The infectious diseases transmission specialist is of a fuller figure with a round youthful cherubic countenance and dismisses her own startling appearance seized upon so avidly by her trollers as evidence of sorcery and witch craft and self-deprecatingly says she is merely “fat and middle-aged.”
There the matter might have rested had not the New Zealand Herald taken up the documentary which illuminates the darker underside of human nature and the smouldering envy and corresponding resentment detonated in so many breasts by the achievements of someone such as Miss Wiles with her dumpy figure and candy-floss hair-do.
A salient point is that Dr Wiles cannot dispense with social media and thus the trollers just because her brief is in communicating public health imperatives in the causes and the effects of an insurgency such as the Covid plague.
This expertise was why she was recruited in the first place via Edinburgh and Oxford Universities and Imperial College.
The trolling connected with Miss Wiles has about it characteristics often associated with quite a different moral stereotype to the ever-present generalised social injustice one.
This is not the routine drumbeat of the social justice signallers with their ready access to mainstream mass communication.
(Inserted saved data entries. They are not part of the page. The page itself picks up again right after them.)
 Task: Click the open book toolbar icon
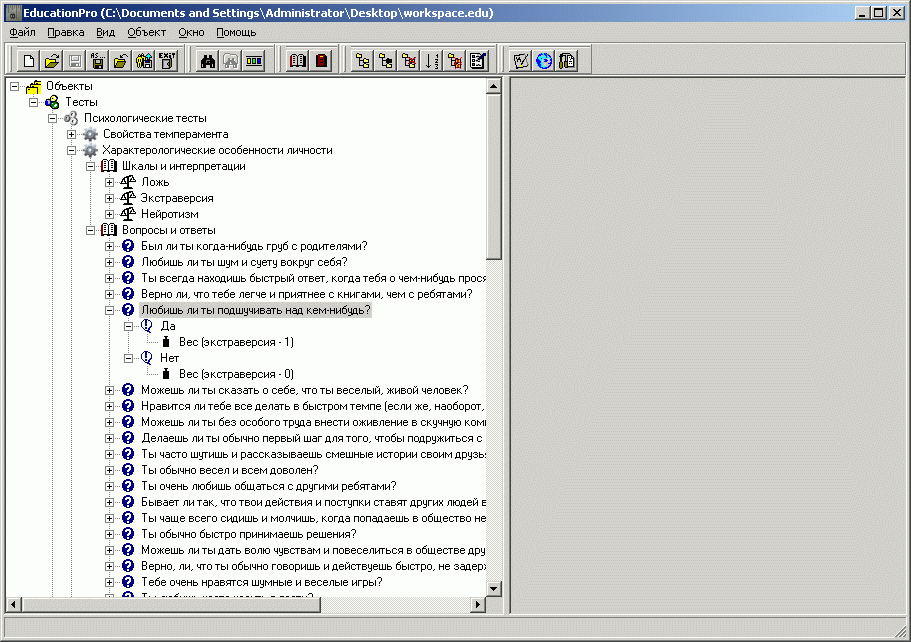click(298, 61)
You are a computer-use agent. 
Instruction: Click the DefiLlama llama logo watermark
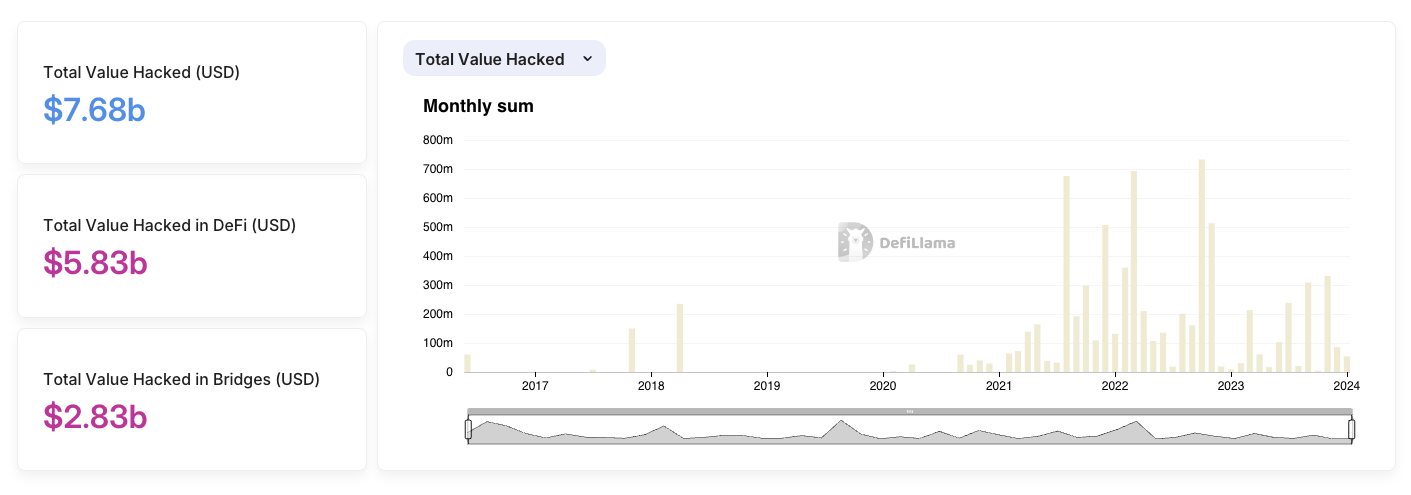855,242
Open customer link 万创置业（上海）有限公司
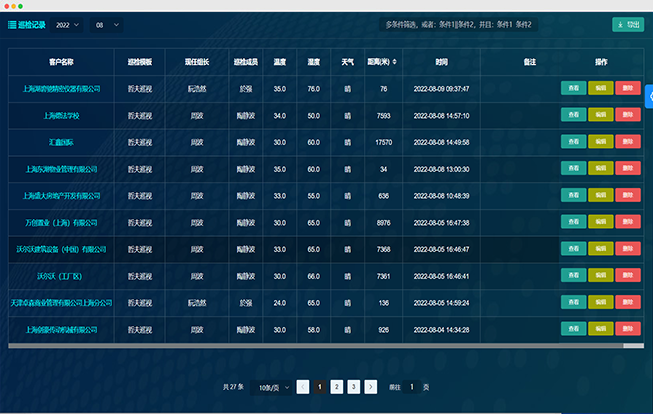Screen dimensions: 653x414 [62, 222]
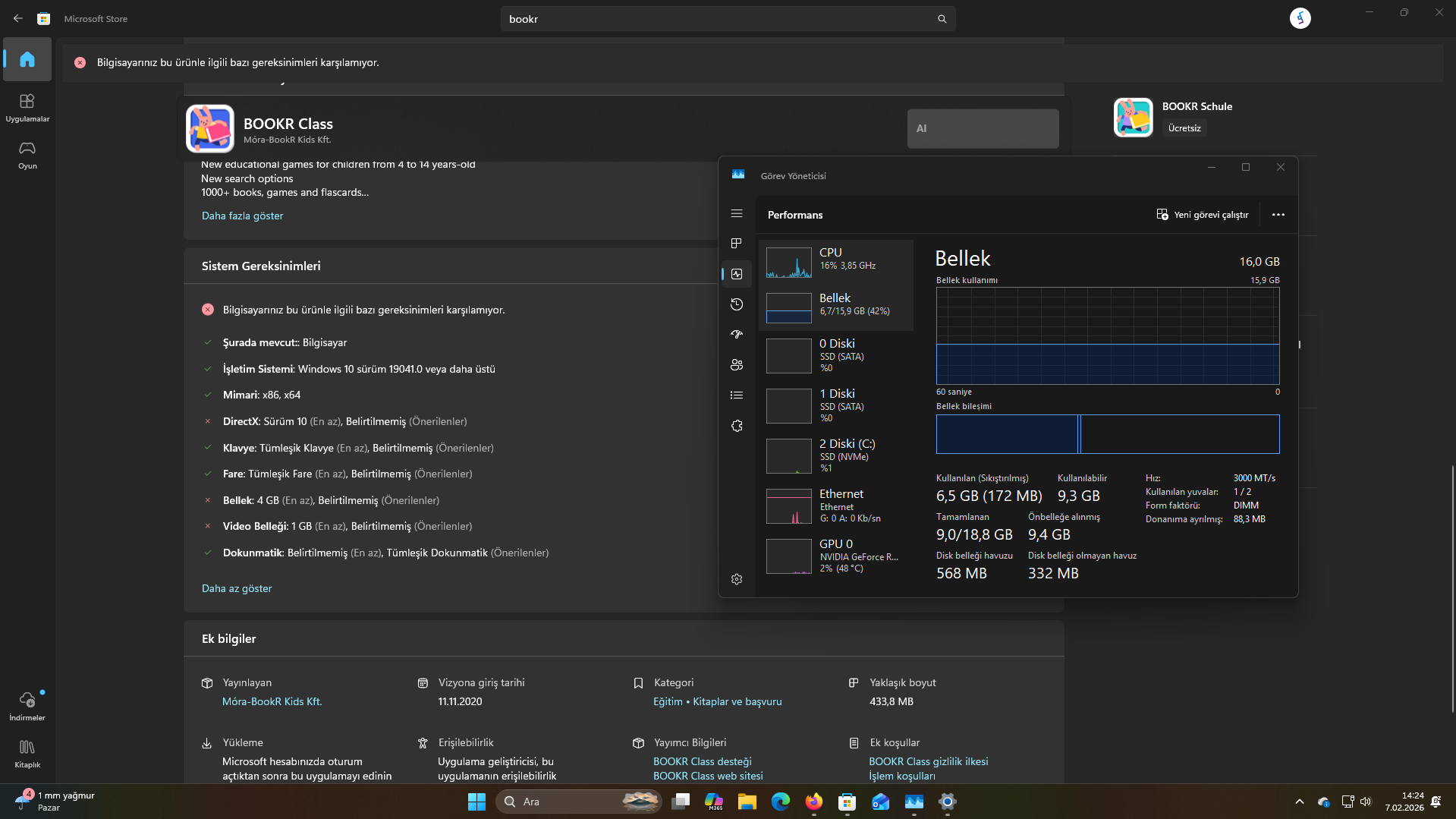Collapse requirements with Daha az göster
The width and height of the screenshot is (1456, 819).
tap(236, 588)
This is a new claque that has found a common voice and a common target. It is composed of those who find it hard to reconcile the purple-haired clinician’s eminence in relation to her otherwise ordinariness.
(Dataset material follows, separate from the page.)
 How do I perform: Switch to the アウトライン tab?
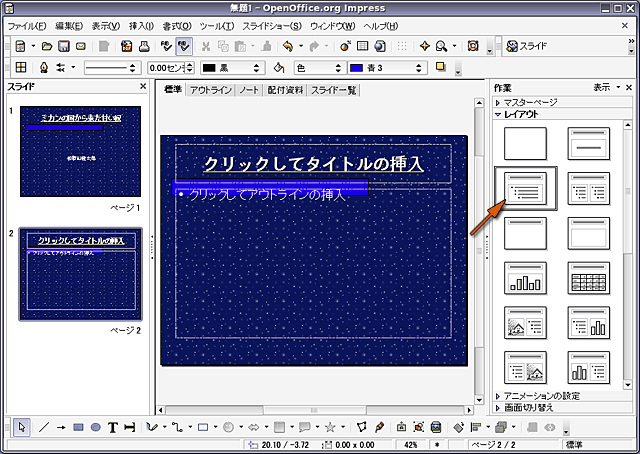coord(210,90)
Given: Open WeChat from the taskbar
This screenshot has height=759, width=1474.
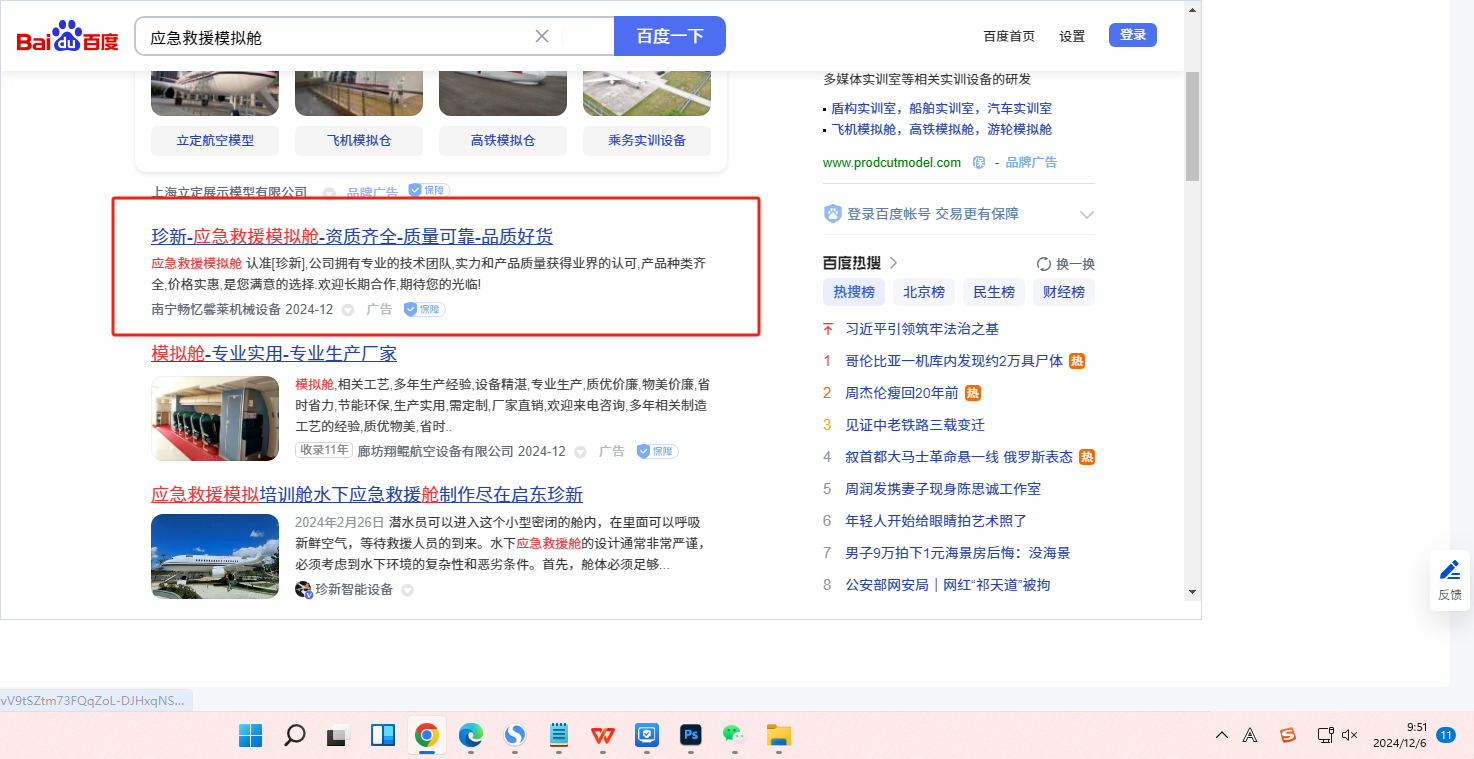Looking at the screenshot, I should pyautogui.click(x=734, y=735).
Their message to the clinician? If you are so smart, why don’t you go home?
She has shifted and diversified the paradigm of the outrage industry by showing how quickly it can reframe itself from signalling generalised injustice to a contemporary fixation on someone who rises above the noise level and also what is seen as their station.
The lesson of the niche Siouxsie as Sorceress unease boils down to the perils of being different.
In this new and still less obvious sullen electronic chorus there lies a much deeper and more personal signalling bubbling up of resentment and envy.
This devolves onto the “issues” many have here with internationally qualified scientists who break their stereotype by becoming public figures.
As an expert in transmission Dr Wiles must be contemplating her own transit from that of laboratory scientist to high profile public cultural touchstone, icon for some, witch for others.